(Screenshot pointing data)
** Begin **
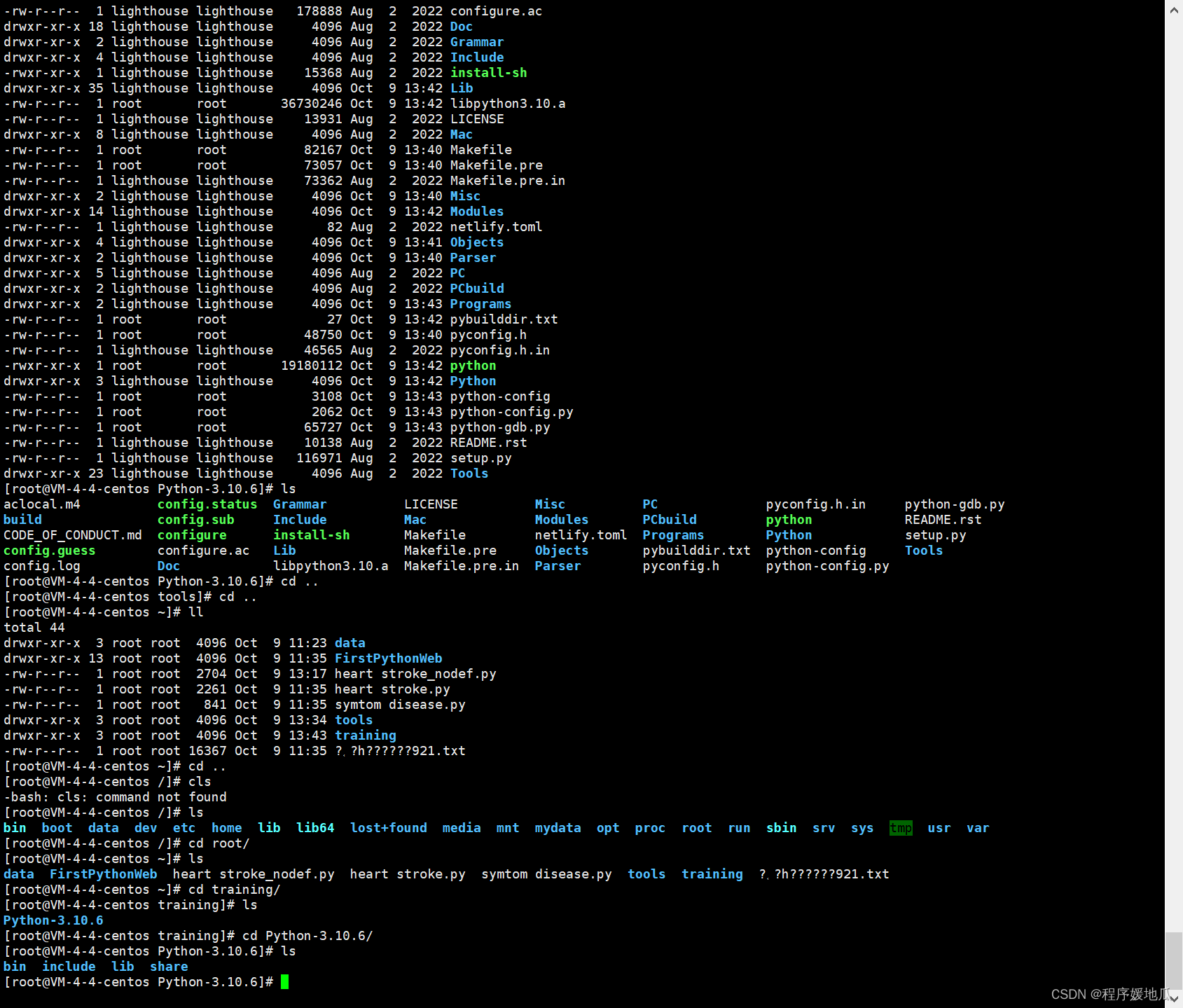Image resolution: width=1183 pixels, height=1008 pixels.
Task: Click the 'total 44' output line
Action: (x=34, y=628)
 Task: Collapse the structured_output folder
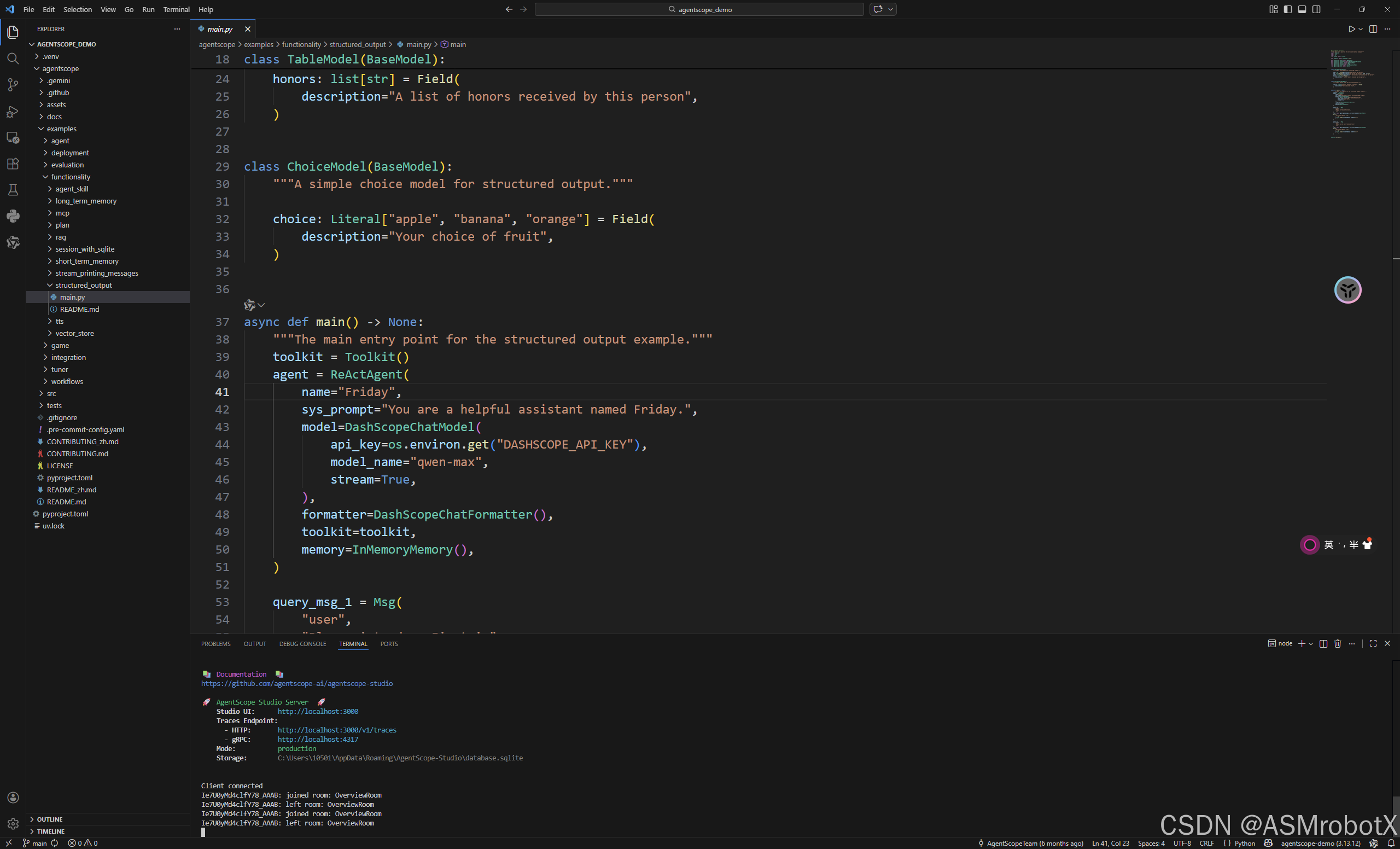point(84,285)
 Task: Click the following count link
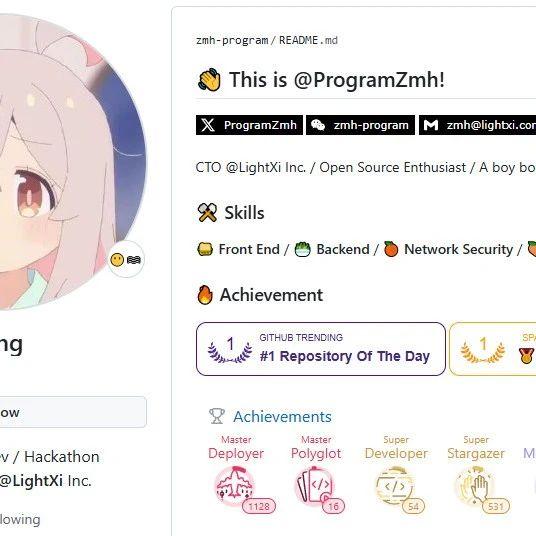pyautogui.click(x=20, y=520)

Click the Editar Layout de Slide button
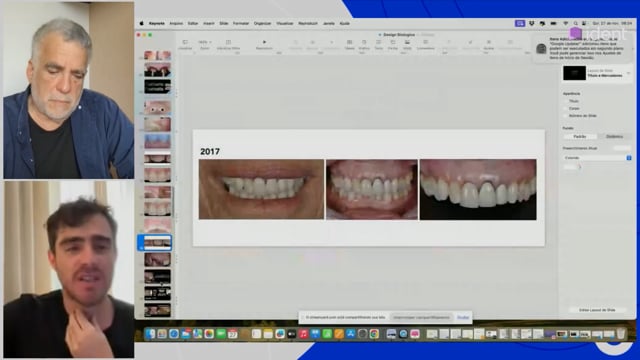coord(597,310)
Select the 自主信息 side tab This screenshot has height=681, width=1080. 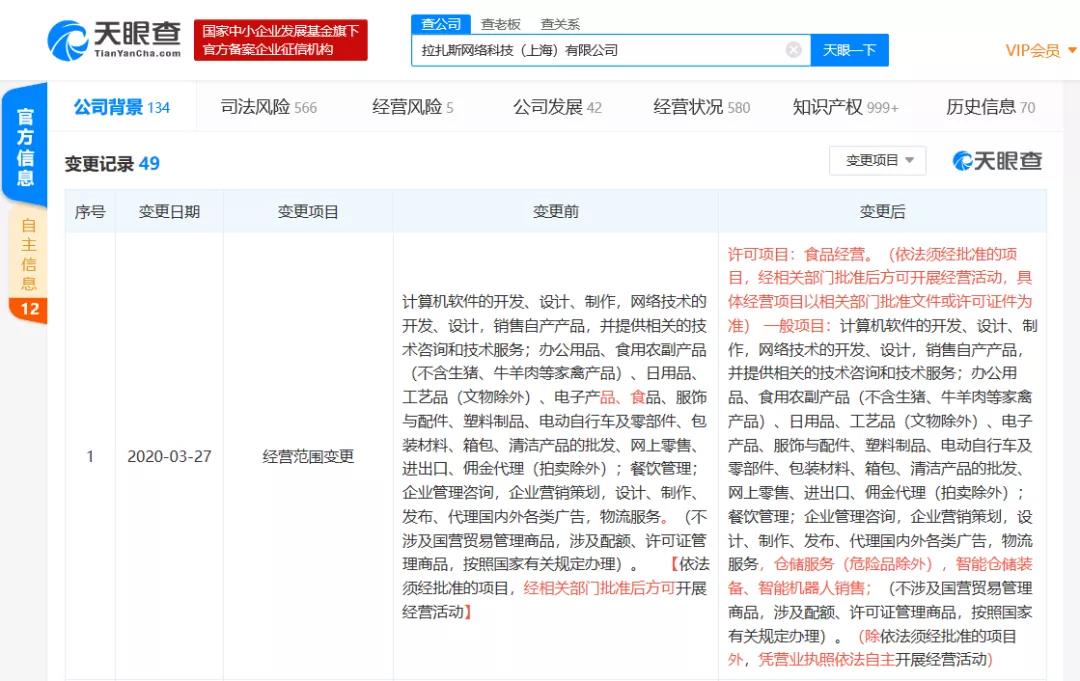click(28, 255)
** End **
> **YOUR GOAL**: Count the lines in the records above that contain the string "Task", and reply with the number alone.

> **FULL OUTPUT**: 3